„Es fehlen belastbare Zahlen“

Unklar ist, ob Todesfälle mit der Katastrophe zusammenhängen, sagt Peter Jacob

taz: Greenpeace geht von 100.000 Toten aus, der Bericht des Tschernobyl-Forums von 4.000. Wie kommt es zu diesem Unterschied?

Peter Jacob: Das Problem ist, es gibt keine belastbare Zahlen. In den betroffenen Ländern steigen zwar die Zahl der Todesfälle in den Krebsregistern. Ob das aber auf den GAU zurückzuführen ist, auf bessere Medizintechnik oder bessere Krebsregister, das ist nicht klar.

An Strahlung könnte es nicht zufällig gelegen haben?

Das habe ich nicht gesagt. Ich sagte: Es gibt keine belastbaren Zahlen. Deshalb empfehlen wir der EU, Geld für eine umfassende Studie den betroffenen Ländern zur Verfügung zu stellen.

Die Weltgesundheitsorganisation hat doch aber durch das Tschernobyl-Forum belastbare Zahlen veröffentlich: 4.000.

Das ist eine Fehlinterpretation. Erstens sind die 4.000 Fälle eine grobe Schätzung. Zweitens geht der WHO-Bericht auch auf andere zusätzliche Krankheitsbilder und Todesfälle ein. Bislang ist aber nur eine Kurzfassung des WHO-Berichtes erschienen. Und die geht auf die anderen Todesursachen nicht ein. Zudem sind mit dieser Kurzfassung nachweislich Fehler verbreitet worden.

Mit welcher Absicht? Wer steckt dahinter?

Ich bin der Falsche, das zu kommentieren. Fakt ist, dass dies sehr ärgerlich ist. Die Langfassung der Studie ist aber immer noch nicht erschienen.

Immerhin führte das dazu, dass die Reaktorkatastrophe 20 Jahre später in Todesraten diskutiert wird. Warum?

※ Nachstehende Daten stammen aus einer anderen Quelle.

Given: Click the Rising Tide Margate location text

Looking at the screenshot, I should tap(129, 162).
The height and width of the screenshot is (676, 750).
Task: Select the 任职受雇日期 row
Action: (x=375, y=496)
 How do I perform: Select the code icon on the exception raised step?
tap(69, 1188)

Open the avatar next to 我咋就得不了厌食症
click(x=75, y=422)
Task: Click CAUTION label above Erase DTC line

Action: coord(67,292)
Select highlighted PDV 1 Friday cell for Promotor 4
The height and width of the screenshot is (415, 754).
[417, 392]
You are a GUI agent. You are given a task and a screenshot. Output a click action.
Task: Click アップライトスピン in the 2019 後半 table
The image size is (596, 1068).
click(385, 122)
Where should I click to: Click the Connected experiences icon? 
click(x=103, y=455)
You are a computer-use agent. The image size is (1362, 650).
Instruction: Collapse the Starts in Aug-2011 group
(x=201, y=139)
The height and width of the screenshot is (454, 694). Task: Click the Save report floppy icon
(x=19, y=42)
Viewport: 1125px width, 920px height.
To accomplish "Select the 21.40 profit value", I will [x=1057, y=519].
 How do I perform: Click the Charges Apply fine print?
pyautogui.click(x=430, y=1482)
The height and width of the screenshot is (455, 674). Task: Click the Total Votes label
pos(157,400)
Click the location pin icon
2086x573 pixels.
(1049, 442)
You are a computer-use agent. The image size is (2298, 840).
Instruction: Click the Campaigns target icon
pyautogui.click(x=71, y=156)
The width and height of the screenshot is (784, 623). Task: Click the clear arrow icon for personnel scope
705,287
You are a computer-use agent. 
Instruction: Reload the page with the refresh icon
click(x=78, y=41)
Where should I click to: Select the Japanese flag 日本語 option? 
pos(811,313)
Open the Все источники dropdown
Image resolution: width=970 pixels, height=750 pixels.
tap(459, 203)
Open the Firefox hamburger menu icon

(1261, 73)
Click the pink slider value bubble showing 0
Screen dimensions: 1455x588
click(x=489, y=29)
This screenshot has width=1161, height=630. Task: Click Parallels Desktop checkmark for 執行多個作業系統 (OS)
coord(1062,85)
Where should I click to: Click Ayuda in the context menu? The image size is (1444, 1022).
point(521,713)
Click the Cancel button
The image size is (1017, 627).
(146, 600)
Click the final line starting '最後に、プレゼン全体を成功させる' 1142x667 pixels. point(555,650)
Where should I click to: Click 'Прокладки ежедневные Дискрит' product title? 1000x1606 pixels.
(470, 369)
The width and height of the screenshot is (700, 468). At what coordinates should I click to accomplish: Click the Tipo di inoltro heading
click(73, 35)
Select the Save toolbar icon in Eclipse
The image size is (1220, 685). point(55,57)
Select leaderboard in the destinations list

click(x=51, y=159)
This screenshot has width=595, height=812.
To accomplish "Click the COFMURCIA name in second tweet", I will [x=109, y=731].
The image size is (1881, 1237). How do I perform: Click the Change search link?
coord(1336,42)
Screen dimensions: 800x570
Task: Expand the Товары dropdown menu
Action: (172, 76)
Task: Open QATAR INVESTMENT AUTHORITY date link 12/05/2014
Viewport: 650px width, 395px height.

Wahrscheinlich wird hier so mit Todesraten diskutiert, weil das Leid, das in der Region entstanden ist, nicht fassbar gemacht werden kann. Zwar hat sich die WHO auch mit den ganzen subklinischen Effekten befasst. Die sind aber oft überhaupt nicht messbar. Wie wollen Sie kalkulieren, was die Leute, die zwangsumgesiedelt wurden, durchgemacht haben? Und: Kommt der Herzinfarkt nun durch Arbeits- oder Umsiedlungsstress?